We expressed lofty confidence that the school would provide a programme every bit as stimulatin­g and valuable as anything on the State curriculum with its emphasis on examinatio­ns. And we made it clear that we would tolerate no dossing during the three terms of transition year, expecting our son to extract full value from every opportunit­y offered.

There was no such thing in our time as transition year, we oldies reminded ourselves wistfully, our noses more put out of joint than Persephone’s by Eldrick’s taunting. She is only starting her schooling, so she will eventually have the opportunit­y to doss or transit or whatever, while we parents will never enjoy all the benefits showered on the pampered children of the new millennium. Harumph!

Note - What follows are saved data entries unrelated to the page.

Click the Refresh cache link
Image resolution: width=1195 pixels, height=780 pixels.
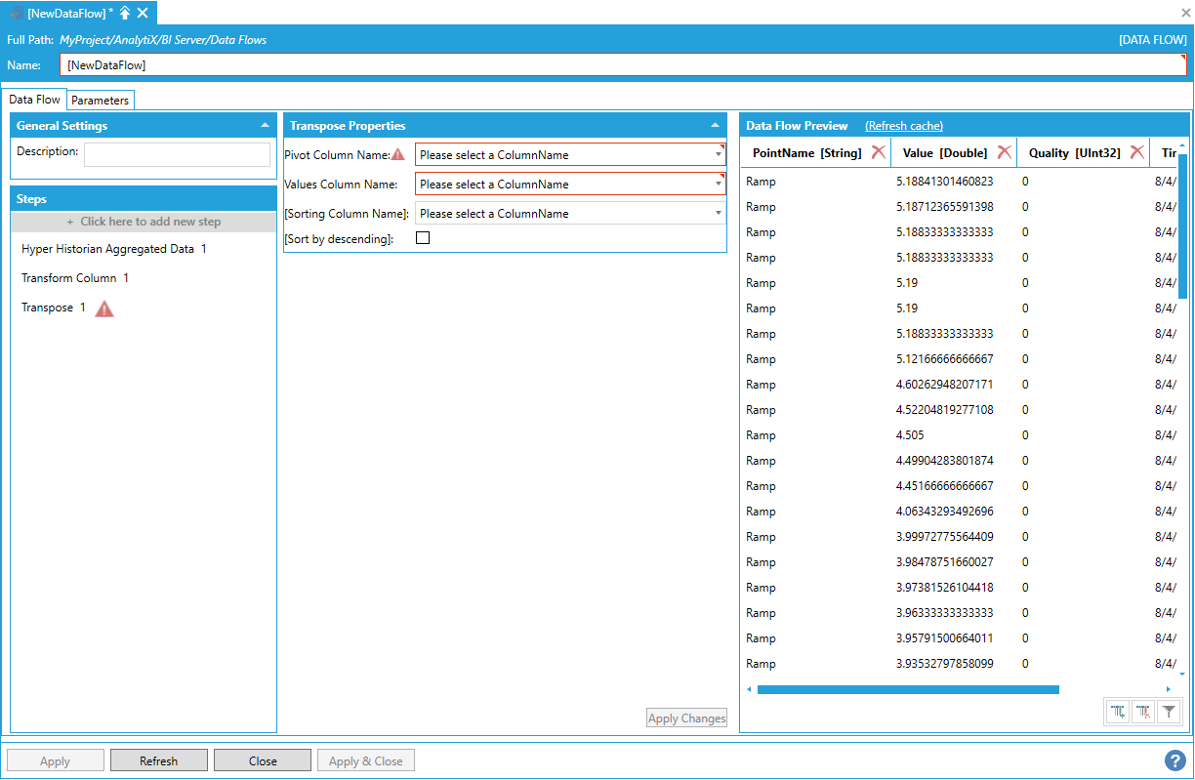(903, 126)
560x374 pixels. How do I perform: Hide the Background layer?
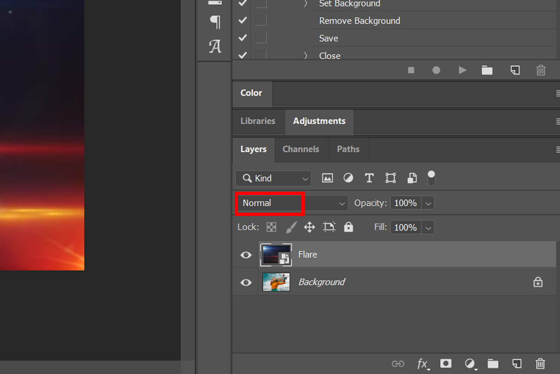246,282
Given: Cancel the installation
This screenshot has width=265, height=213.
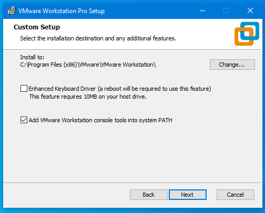Looking at the screenshot, I should point(236,195).
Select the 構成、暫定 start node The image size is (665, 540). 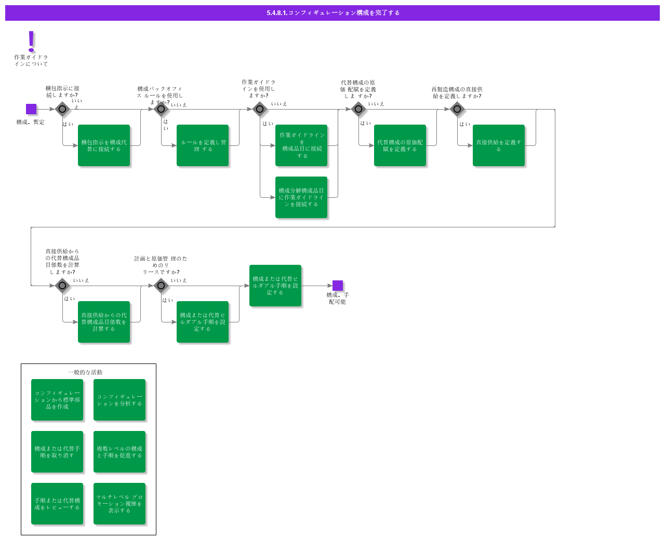click(31, 109)
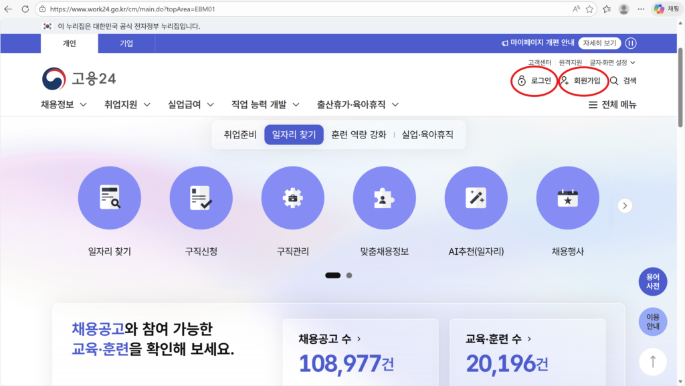Screen dimensions: 685x386
Task: Open 회원가입 registration page
Action: (x=582, y=80)
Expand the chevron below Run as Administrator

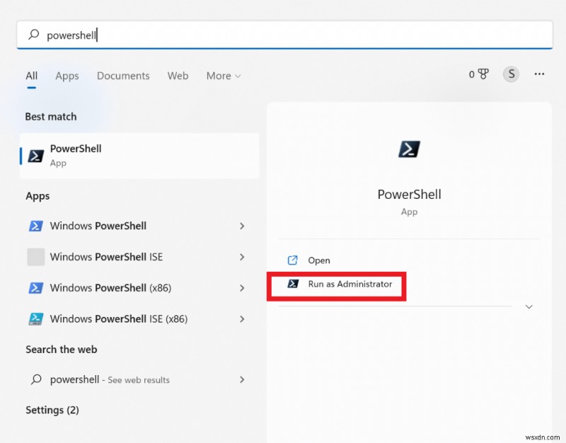(529, 306)
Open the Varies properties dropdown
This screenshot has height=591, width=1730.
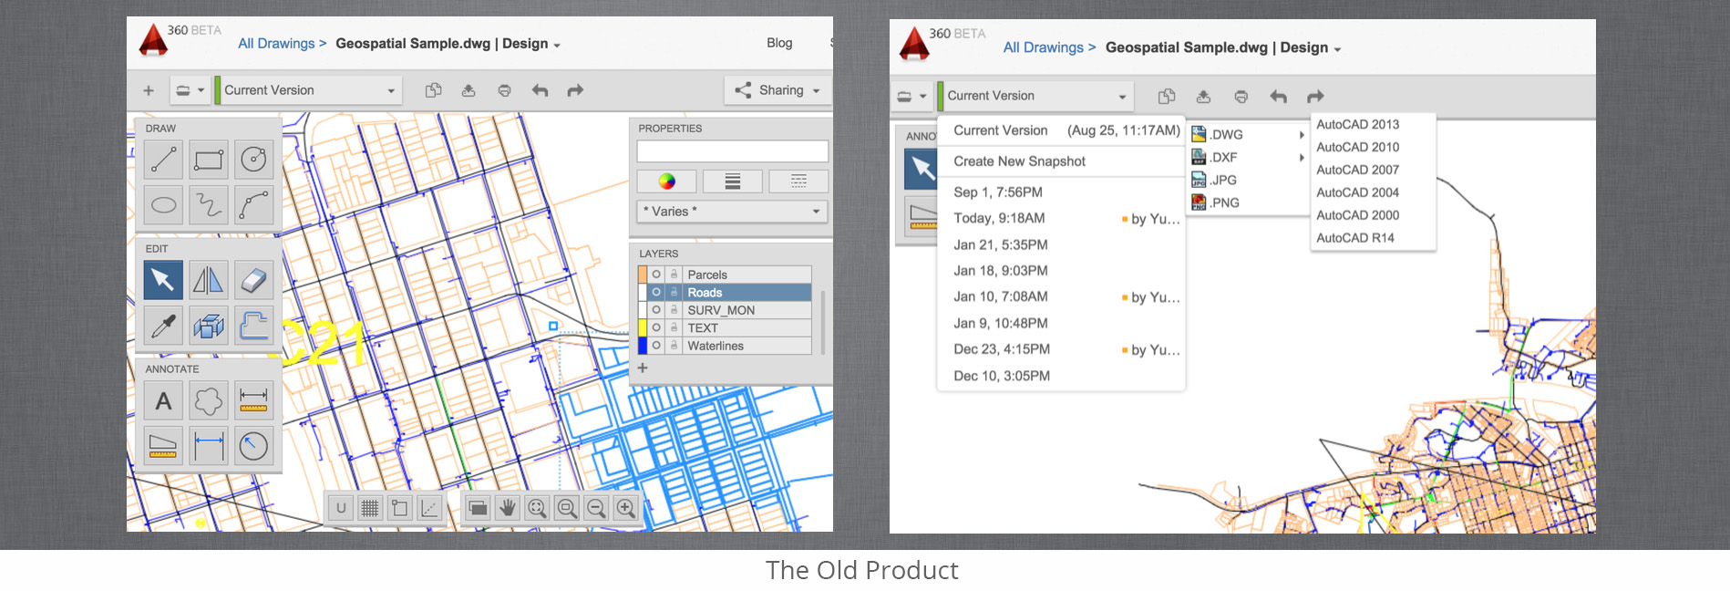click(731, 212)
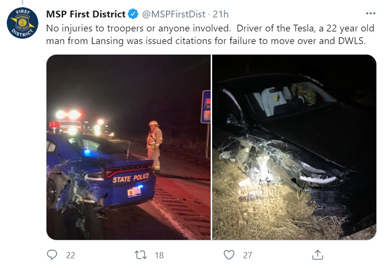Image resolution: width=386 pixels, height=268 pixels.
Task: Reply to the tweet via speech bubble icon
Action: click(53, 255)
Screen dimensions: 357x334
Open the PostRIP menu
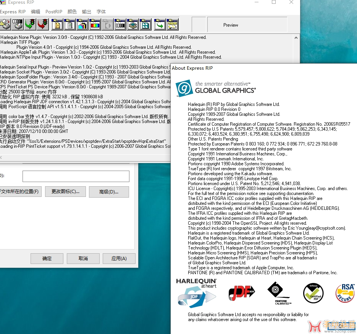click(54, 12)
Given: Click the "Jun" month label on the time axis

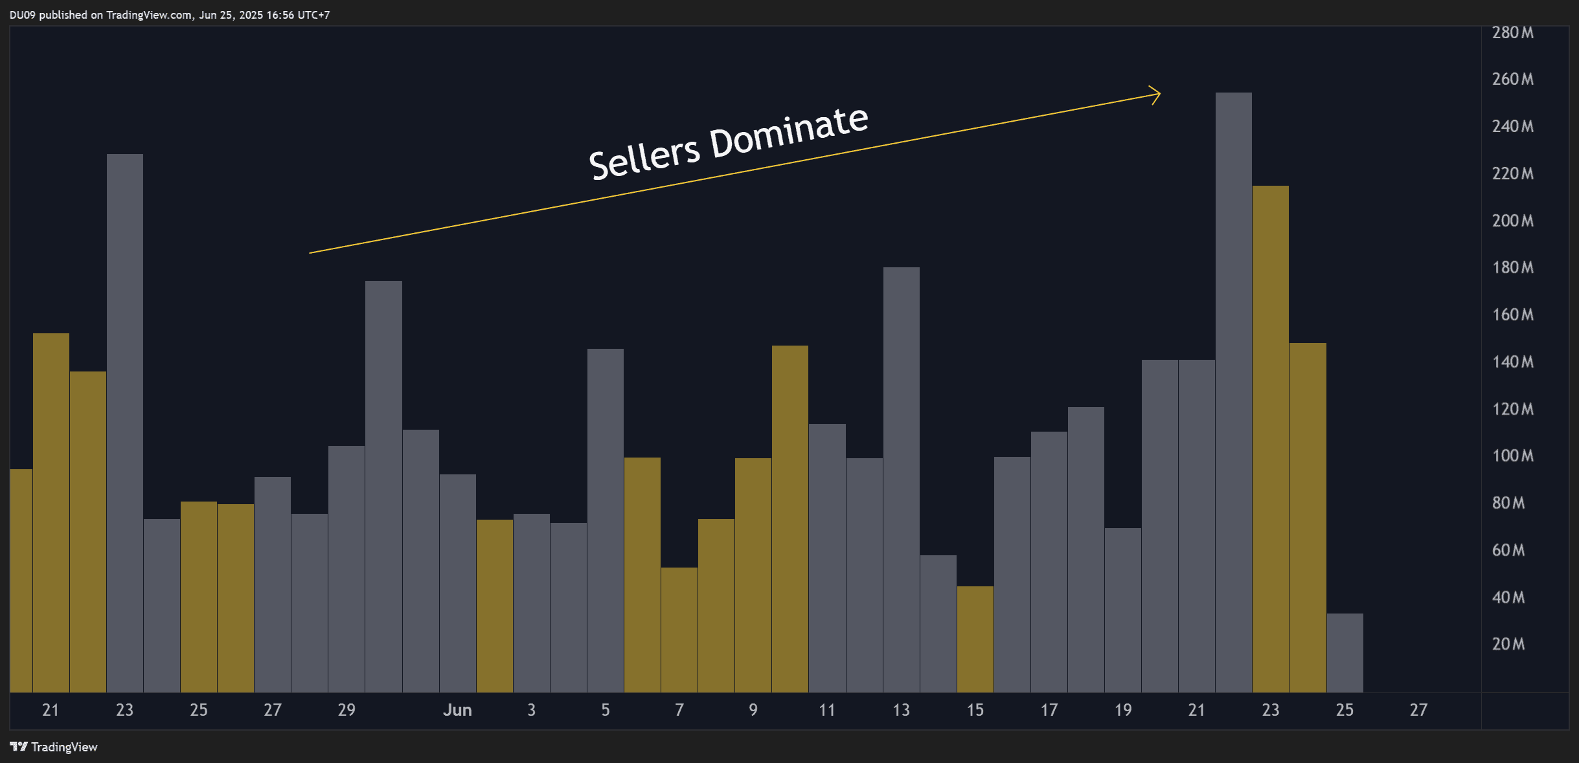Looking at the screenshot, I should pyautogui.click(x=457, y=710).
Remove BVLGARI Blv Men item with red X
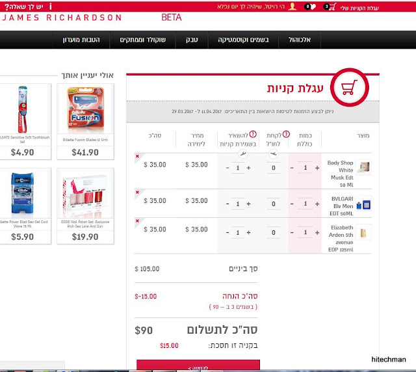This screenshot has width=416, height=372. click(137, 192)
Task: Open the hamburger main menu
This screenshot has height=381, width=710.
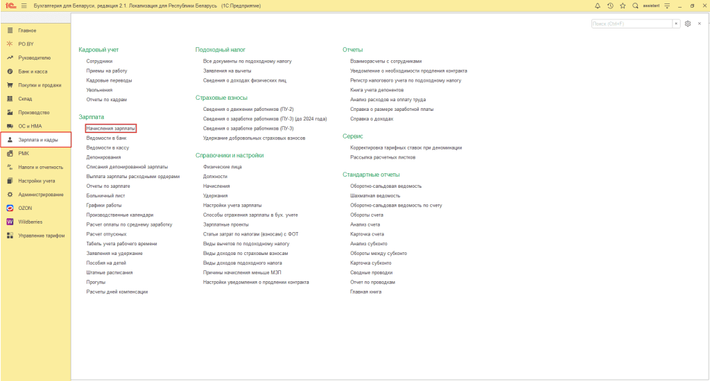Action: pos(24,6)
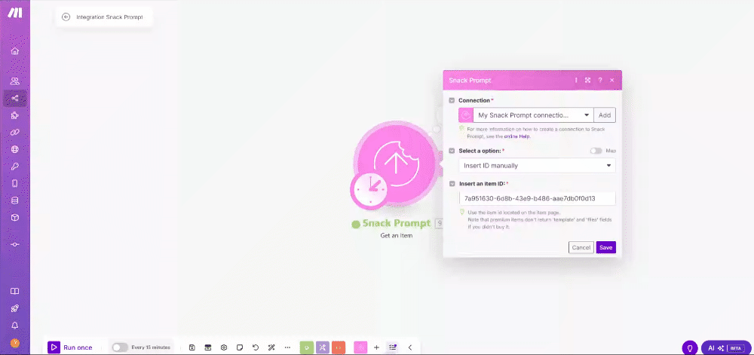This screenshot has width=754, height=355.
Task: Open the three-dot menu in Snack Prompt header
Action: click(x=576, y=80)
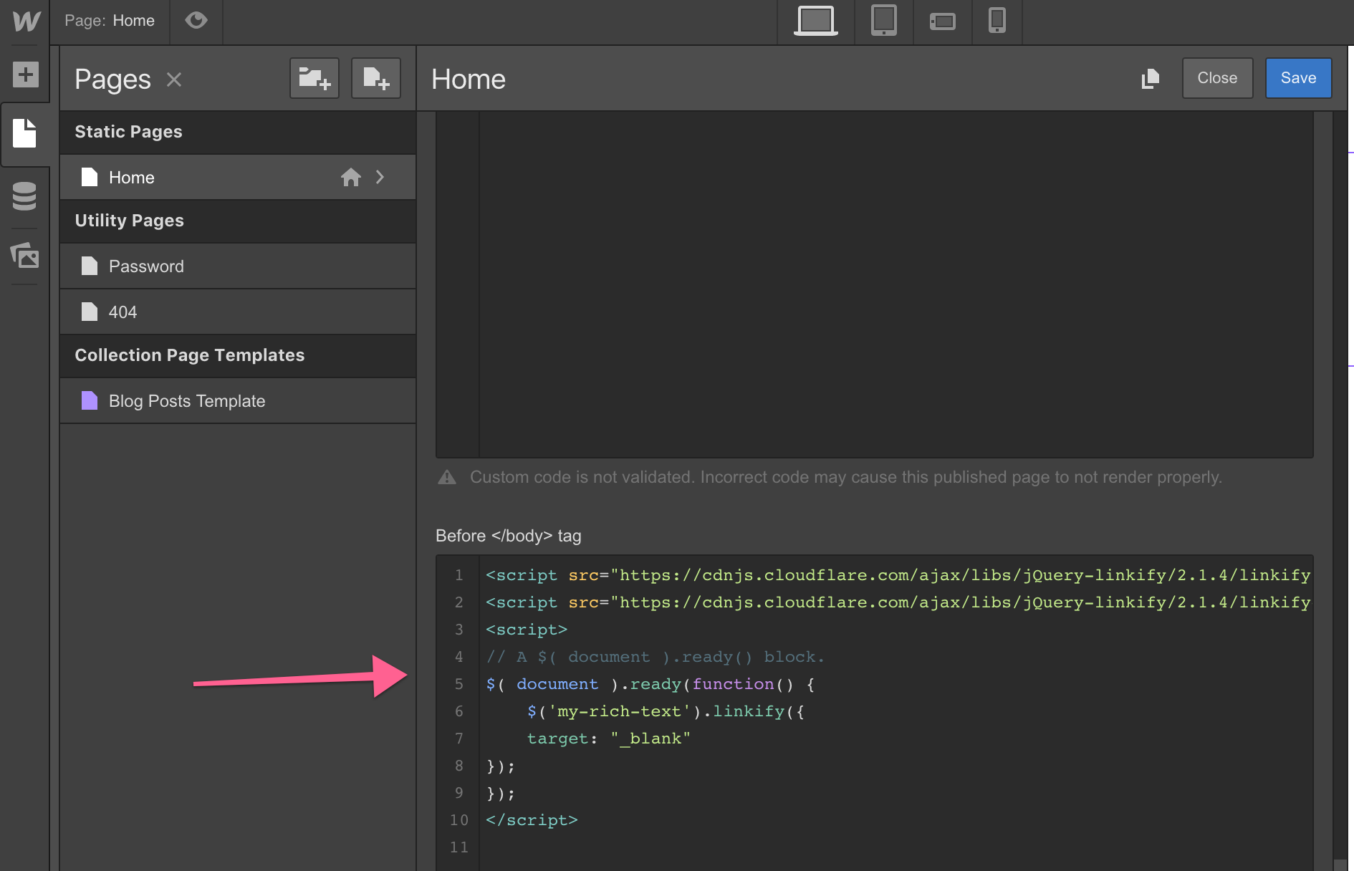Save the Home page settings

pos(1297,78)
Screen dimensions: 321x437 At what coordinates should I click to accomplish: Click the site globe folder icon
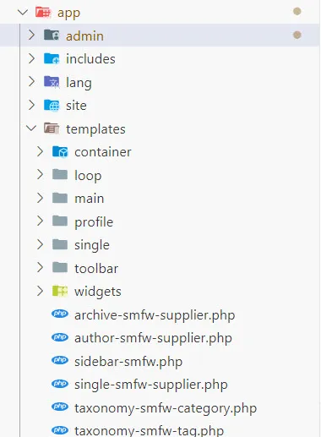[x=52, y=105]
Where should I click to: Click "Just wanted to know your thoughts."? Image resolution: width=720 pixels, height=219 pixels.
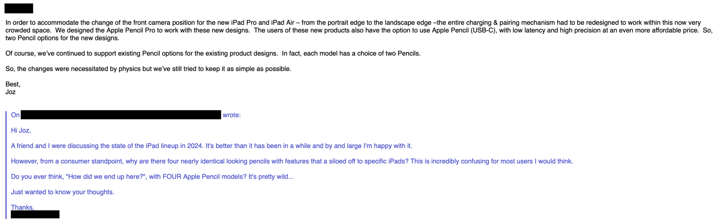point(62,192)
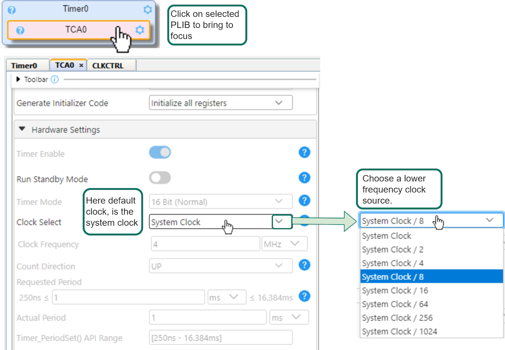The image size is (505, 350).
Task: Open help for Timer Enable
Action: [304, 153]
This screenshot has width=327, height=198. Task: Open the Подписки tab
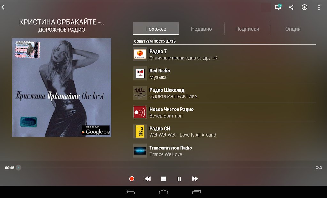pos(247,28)
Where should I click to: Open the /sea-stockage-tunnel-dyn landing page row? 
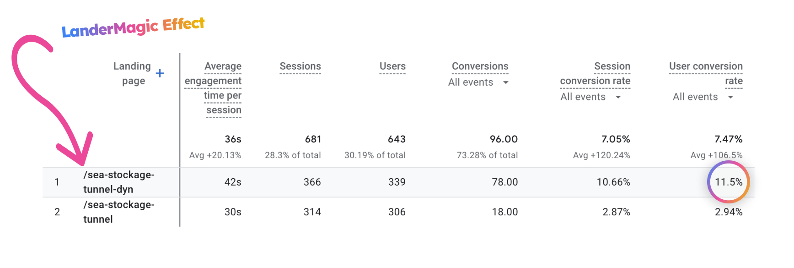coord(118,182)
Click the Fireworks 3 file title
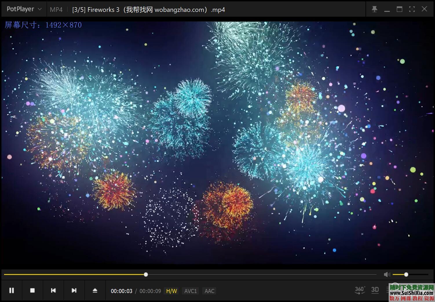Viewport: 435px width, 302px height. tap(148, 10)
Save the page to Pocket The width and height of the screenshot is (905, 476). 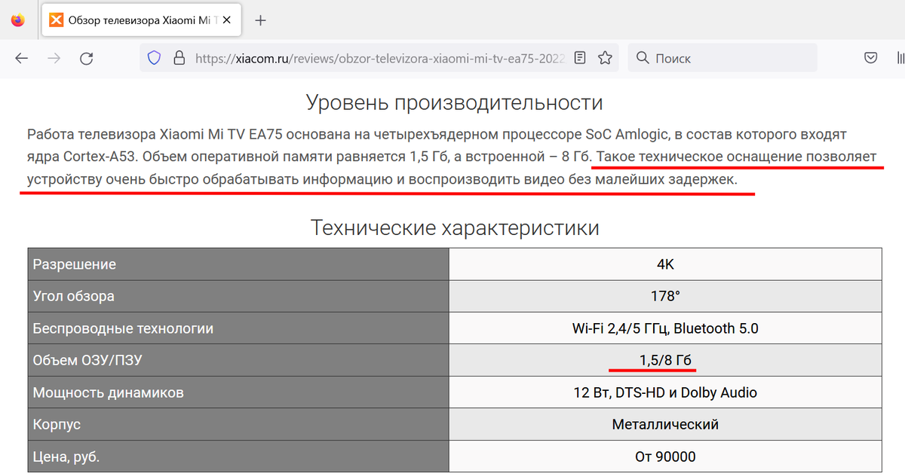click(x=870, y=57)
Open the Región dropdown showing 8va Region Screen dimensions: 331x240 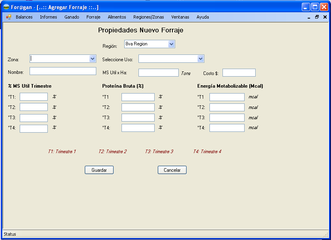pos(171,44)
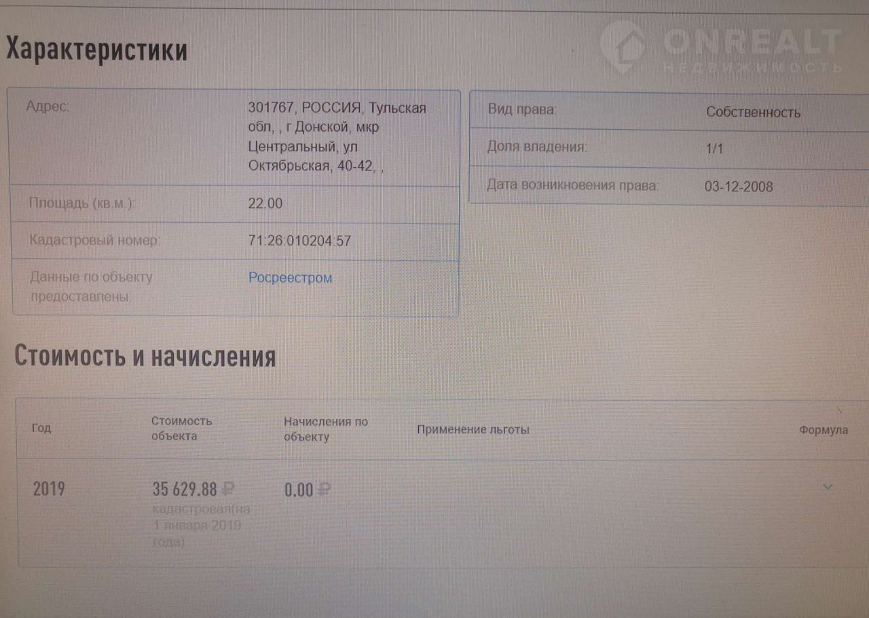Click the area value 22.00
Image resolution: width=869 pixels, height=618 pixels.
265,203
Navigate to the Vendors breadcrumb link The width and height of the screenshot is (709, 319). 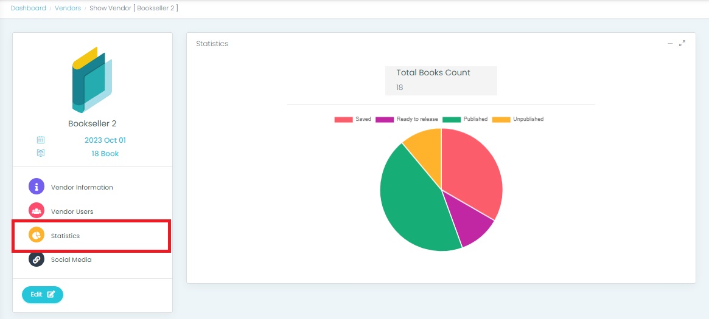(68, 8)
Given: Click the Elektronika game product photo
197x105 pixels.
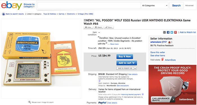Looking at the screenshot, I should (41, 59).
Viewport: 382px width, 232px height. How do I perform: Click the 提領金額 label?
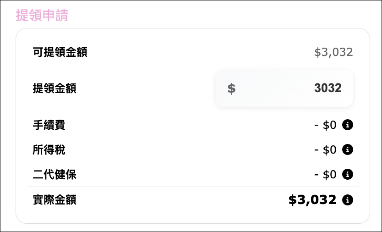[x=55, y=88]
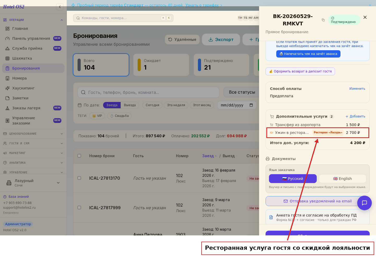Copy booking number BK-20260529-RMKVT icon
This screenshot has height=261, width=376.
323,20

Anyway, as it turned out, in the heel of the hunt and at the end of the day, Eldrick did not have it quite so easy after all, though there certainly was little or no written homework. Instead, the son and heir found himself slaving over a very hot stove in the evenings producing ‘Eldrick’s Edibles’, a range of healthy snacks, with low fat and gluten free options, retailing in the school canteen at €1 a shot. For several months, he and his fellow directors of the snack food transition year mini-company had to cope with impressive­ly brisk demand for their products from their fellow pupils.

The problem was that they had stumbled on to a recipe which proved a flavoursom­e winner with their peers/customers while also meeting the strict nutritiona­l standards laid down by the teaching staff. If their stuff had tasted awful, then they could have coasted through the mini-company exercise instead of putting endless man hours into processing industrial quantities of oatmeal and sesame seeds in domestic kitchens.

Families felt the strain as work surfaces were cluttered with sacks of brown sugar and dried fruit while the cooking of dinner took its place in the queue behind the latest batch of honey flavoured flapjacks with added quinoa. It was a relief all round when Eldrick’s Edibles had to be wound up and final dividends paid out to the harassed shareholde­rs after the fickleness of the market was exposed by a rival concern called ‘Suzie’s Soups’. Or was it ‘Lily’s Lasagne’?

If the S&H expected to find relaxed refuge from the demands of food manufactur­e on transition year work experience, then he was to be sadly disappoint­ed. He came home with stories of how classmates were sometimes called upon to do some light photocopyi­ng or put on the kettle for the morning cuppa. Meanwhile, he was required to get his hands dirty tending for hours on end to huge machines in an engineerin­g works where there was no central heating and most of the people he spent the days with were close to retirement age. It was actually brilliant work experience, as he wryly conceded.

Here are five fatherly thoughts on what every student should have do during transition year:

1. Learn how to play a decent hand of bridge. Invaluable on a world cruise.

2. Spent a night in the woods in the bivouac of their own making. Great for practical constructi­on skills.

3. Become competent in the Heimlich manoeuvre and all first aid.

4. Win a round of ‘Come Dine With Me’ , putting home economics into practice. 5. Devise a computer programme or smart phone app. No dossing.